In the last 18 years I have:
1. Cruised to Alaska
2. Cruised to Bermuda twice
3. Cruised to Mexico, Belize and Roatan
4. Road trip to South Dakota
5. Long weekend in LA
6. Many trips to Forks for events
7. Many trips to Leavenworth
8. Texas for a girls weekend
9. Las Vegas multiple times
10. Many many trips to California
12. Canada to see a Broadway show
13. Lots of concerts (best being 3rd row for Michael Buble)
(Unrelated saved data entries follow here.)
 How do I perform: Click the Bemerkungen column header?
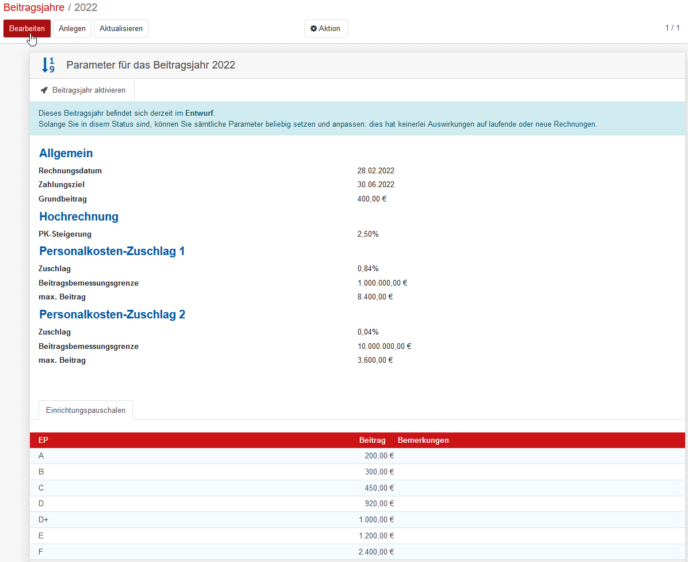[423, 441]
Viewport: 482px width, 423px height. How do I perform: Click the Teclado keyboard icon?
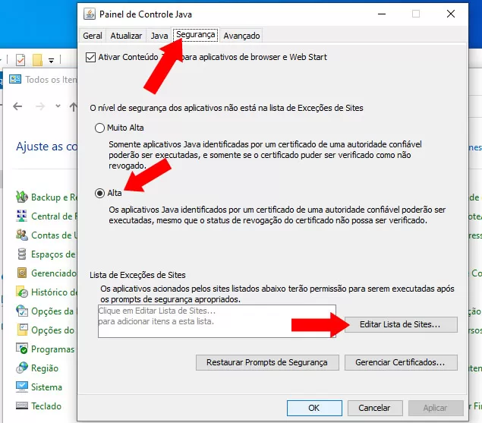[x=22, y=406]
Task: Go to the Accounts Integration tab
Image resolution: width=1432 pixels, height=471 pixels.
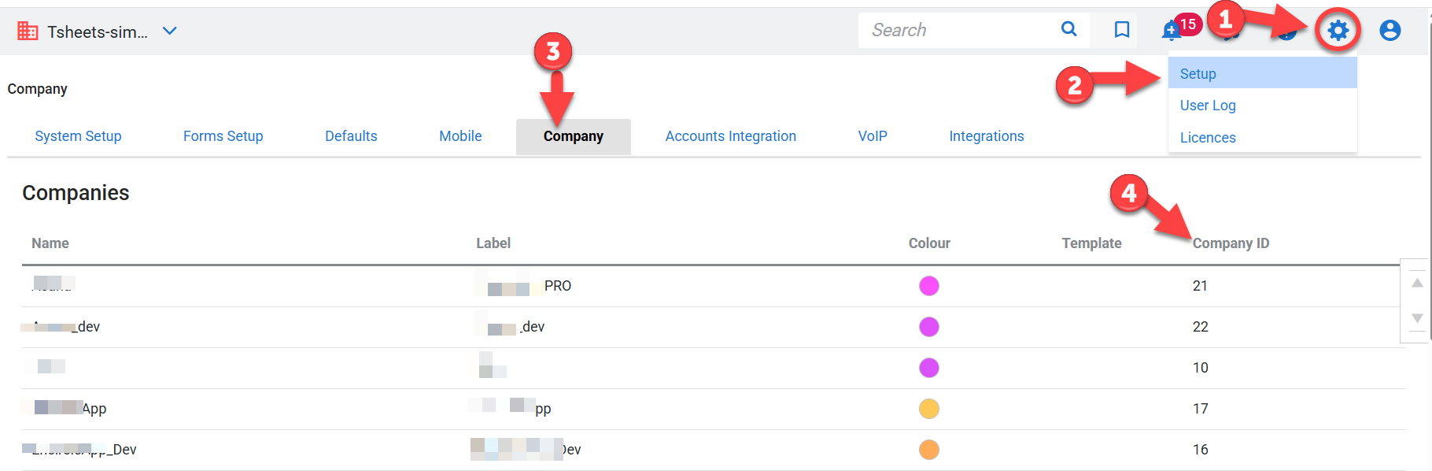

14. Multiple girls weekends
15. Bought a house
16. Been at my job, with an amazing boss, for 17 years
17. Have another road trip booked for South Dakota
18. Trip to Orlando to Disney World/Universal Studios/Nascar Championship race
17. Nascar race in Las Vegas
18. Was a judge in a beauty pageant in Nashville
19. Too many road trips to count
All of these amazing things have happened in my life since 2004 and yet...his abuse remains. I do not know how to get his voice out of my head. "You're too heavy. You're not attractive. I'm with you only because I don't want a failed relationship. You are the biggest bitch I have ever met. I can't get a hard on because of you. I have to fantasize about other women just to have sex with you. You're too thin. Your cooking is awful. Your house needs cleaned. God told me to not be friends with you." When will those words disappear? When I can I shut those words off and not see what he told me I was (it was daily). Why can I not tell him to go to hell and get out of my head? I sit here and hate myself, cannot love, think sex is disgusting and vile while he goes on with his life. How can abusers just destroy someone and move on without so much as a thought at how their victim is going to survive and become the person they were before the abuse? I do not hate The Monster. That would mean I have some kind of feelings for him. Even when I see photos of him, I get physical sick to my stomach. To be honest...I pray someone does to him what he has done to me. Destroys every shred of self. I pray he becomes nothing but a shell of a human and dies alone. Even then...that is too good for him. I have to fix me but at this point...I don't know how.